The analysis revealed the undocumented richness of genetics in Africa in one bold headline: three million unique genetic variants, letters along DNA’s thread that had never been seen where they were being seen; each one found, named and recorded. Only more interesting was the small size of the volunteer group they studied. The team had analysed just over 400 people from 13 countries, covering 50 ethnolinguistic groups – Africa is not only the most genetically diverse continent, it also hosts the highest number of languages spoken on earth.

“Three million is a lot,” Mulder said when asked about what that number meant to her as a bioinformaticist, the type of specialist who deals with large datasets. “We never hit a plateau, we just keep finding novel variants. These are variants that have never been seen, but some populations are walking around with many people having it. The number is quite significant.”
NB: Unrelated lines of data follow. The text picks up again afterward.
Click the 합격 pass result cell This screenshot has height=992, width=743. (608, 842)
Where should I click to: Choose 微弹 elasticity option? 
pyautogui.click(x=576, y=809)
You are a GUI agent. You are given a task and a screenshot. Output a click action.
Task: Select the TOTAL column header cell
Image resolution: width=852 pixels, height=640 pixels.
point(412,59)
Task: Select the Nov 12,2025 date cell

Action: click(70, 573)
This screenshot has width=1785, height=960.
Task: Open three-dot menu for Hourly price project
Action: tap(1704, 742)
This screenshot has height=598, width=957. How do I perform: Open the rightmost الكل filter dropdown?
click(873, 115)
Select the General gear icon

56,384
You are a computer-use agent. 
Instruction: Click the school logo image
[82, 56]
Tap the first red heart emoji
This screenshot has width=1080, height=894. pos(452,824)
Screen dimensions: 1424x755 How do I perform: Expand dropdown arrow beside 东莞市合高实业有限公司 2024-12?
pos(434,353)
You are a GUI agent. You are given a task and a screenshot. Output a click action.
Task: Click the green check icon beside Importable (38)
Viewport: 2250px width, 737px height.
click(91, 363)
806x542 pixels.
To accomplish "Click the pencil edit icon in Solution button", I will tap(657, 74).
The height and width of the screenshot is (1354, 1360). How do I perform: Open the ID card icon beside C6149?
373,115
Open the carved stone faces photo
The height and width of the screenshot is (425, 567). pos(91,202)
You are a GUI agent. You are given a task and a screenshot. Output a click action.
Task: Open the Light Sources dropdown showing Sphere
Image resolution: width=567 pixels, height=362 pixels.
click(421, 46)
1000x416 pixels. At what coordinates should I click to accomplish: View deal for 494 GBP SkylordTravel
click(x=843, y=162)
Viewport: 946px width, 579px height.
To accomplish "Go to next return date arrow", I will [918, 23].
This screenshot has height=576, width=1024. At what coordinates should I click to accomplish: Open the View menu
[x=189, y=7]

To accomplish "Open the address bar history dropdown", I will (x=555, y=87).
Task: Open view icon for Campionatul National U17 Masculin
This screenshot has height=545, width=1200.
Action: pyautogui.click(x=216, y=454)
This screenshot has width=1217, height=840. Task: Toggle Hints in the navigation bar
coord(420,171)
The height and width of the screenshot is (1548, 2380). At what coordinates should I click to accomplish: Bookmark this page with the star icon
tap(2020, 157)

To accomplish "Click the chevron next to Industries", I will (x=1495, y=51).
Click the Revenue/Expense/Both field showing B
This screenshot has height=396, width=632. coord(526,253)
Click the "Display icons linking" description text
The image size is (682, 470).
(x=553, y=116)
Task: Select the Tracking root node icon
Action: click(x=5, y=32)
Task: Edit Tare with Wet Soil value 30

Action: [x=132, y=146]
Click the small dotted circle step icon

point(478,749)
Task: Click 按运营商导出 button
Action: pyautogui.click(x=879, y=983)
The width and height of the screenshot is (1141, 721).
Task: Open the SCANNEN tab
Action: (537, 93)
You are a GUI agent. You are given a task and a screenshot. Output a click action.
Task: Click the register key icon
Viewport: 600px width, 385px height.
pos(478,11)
Within the data, more links. Some of the unique variants revealed evidence of the pressures that diseases have exerted on populations since the dawn of the species. Others indicated tendencies towards decreased mortality for certain infectious diseases like flu. There were dozens of genetic locations that were undergoing “strong selection”, areas that are still actively evolving today. A wider look at the dataset showed the history of migration between populations, revealing evidence of movements and geographical stopovers that were lost to archaeology, but etched into the genome.

The study pointed to a wide horizon yet to be explored, and piqued the curiosity of institutions around the world.

Where to now? Some of the genomics hardware these researchers rely on was repurposed during the coronavirus pandemic to identify unique variants of COVID-19 as they appeared. In South Africa, Wonkam’s lab was working from home for several months before instituting an office-return schedule. Patient recruitment was delayed in Ghana but has begun again.

Now colleagues, funders and startup genomics companies are watching closely, designing the experiments they will embark on as the continent opens up again.